===== 资料来源 =====

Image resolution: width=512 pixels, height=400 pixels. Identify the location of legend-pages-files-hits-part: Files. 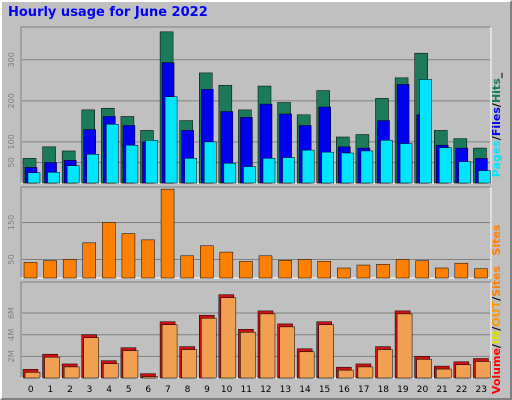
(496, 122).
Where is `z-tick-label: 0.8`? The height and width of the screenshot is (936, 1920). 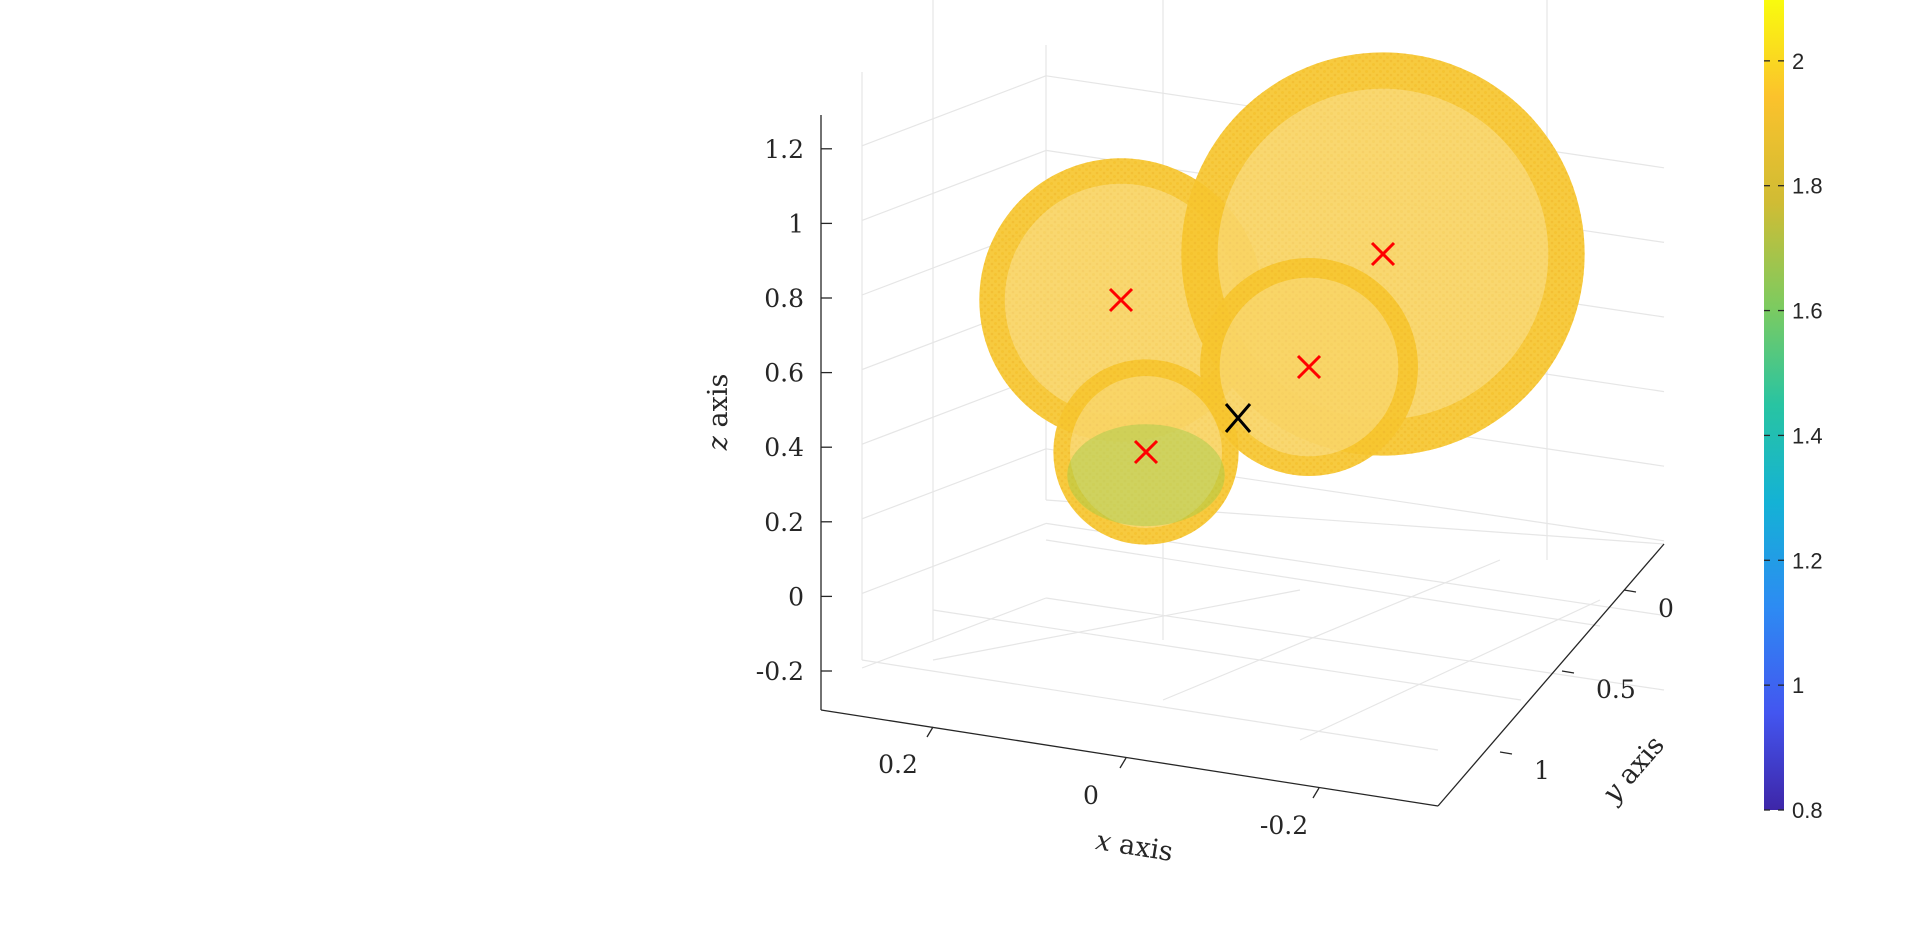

=====
===== 资料来源 =====

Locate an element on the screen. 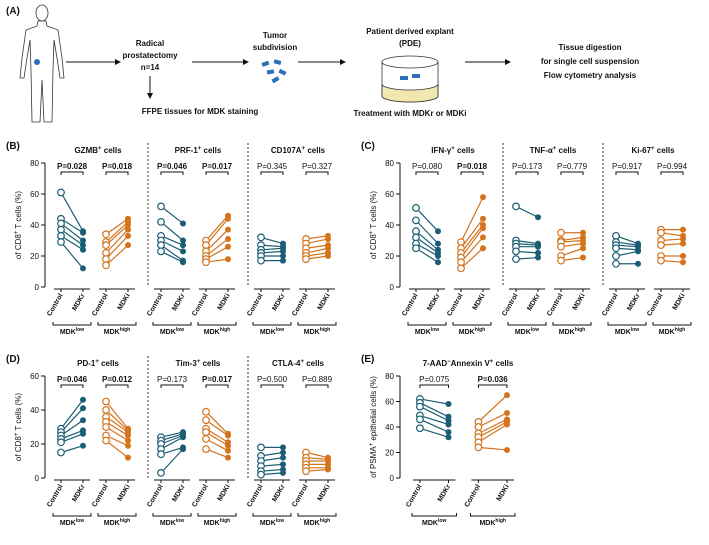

=====
===== 资料来源 =====

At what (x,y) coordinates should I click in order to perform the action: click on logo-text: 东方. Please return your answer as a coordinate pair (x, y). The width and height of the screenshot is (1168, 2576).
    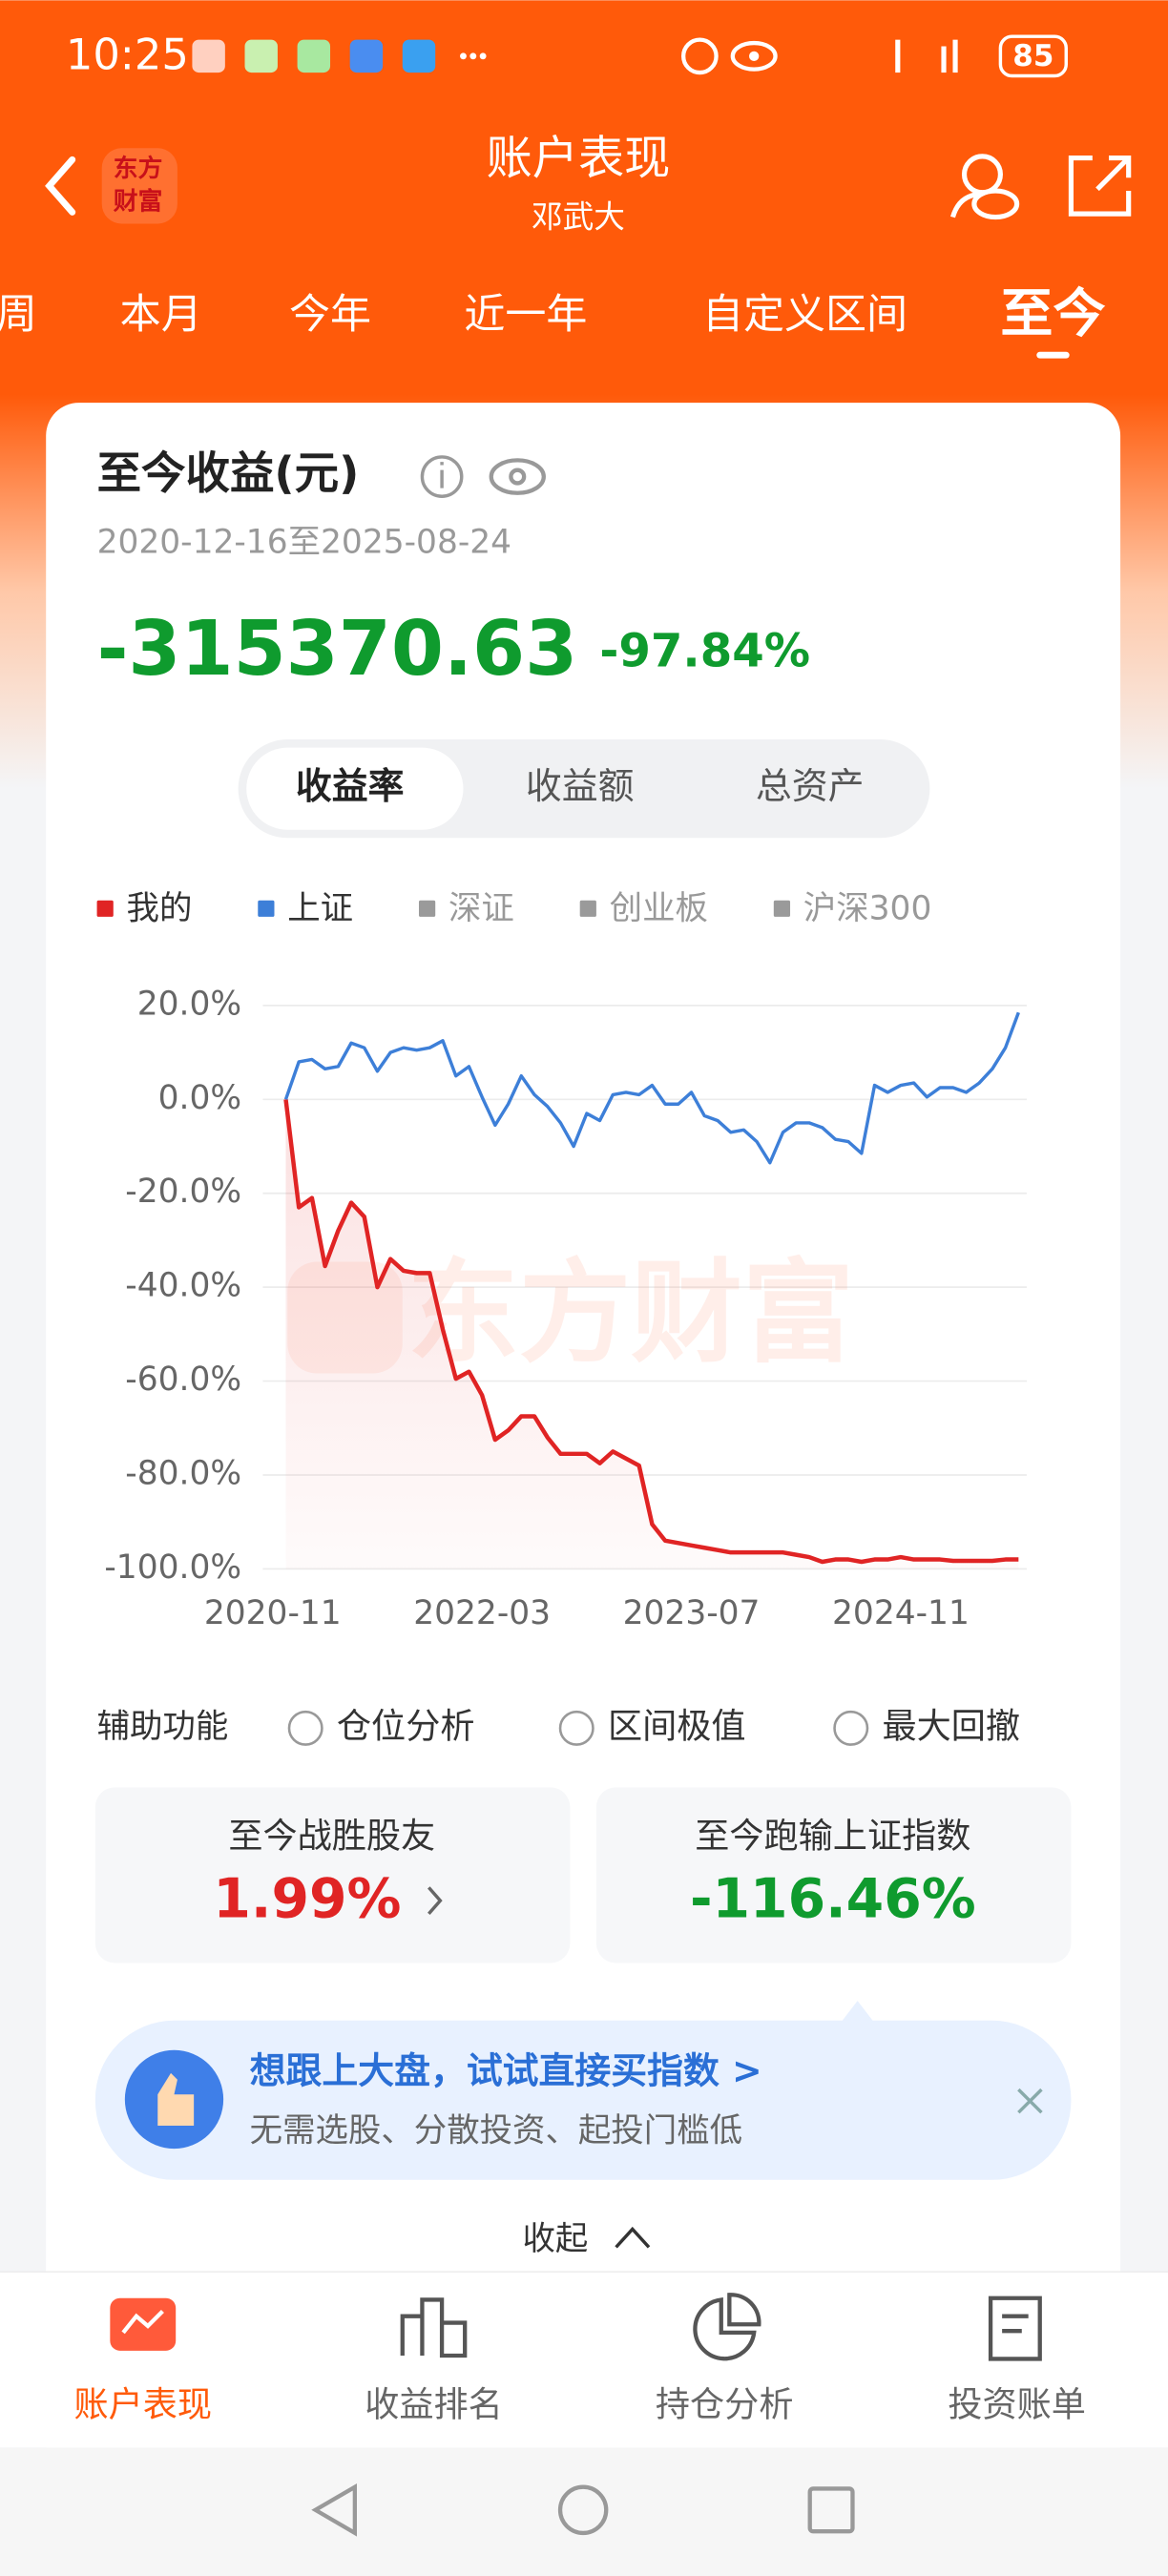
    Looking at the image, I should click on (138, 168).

=====

= 操作说明 =
逐字抄录从含有“Image resolution: width=512”的那一行到含有“is (936, 1920).”的那一行，首尾两行都算在内，答案里不要放图片。

= 练习答案 =
Image resolution: width=512 pixels, height=400 pixels. Identify the location of legend-pages-files-hits-part: Files. 
(496, 122).
Where is `z-tick-label: 0.8`? The height and width of the screenshot is (936, 1920). 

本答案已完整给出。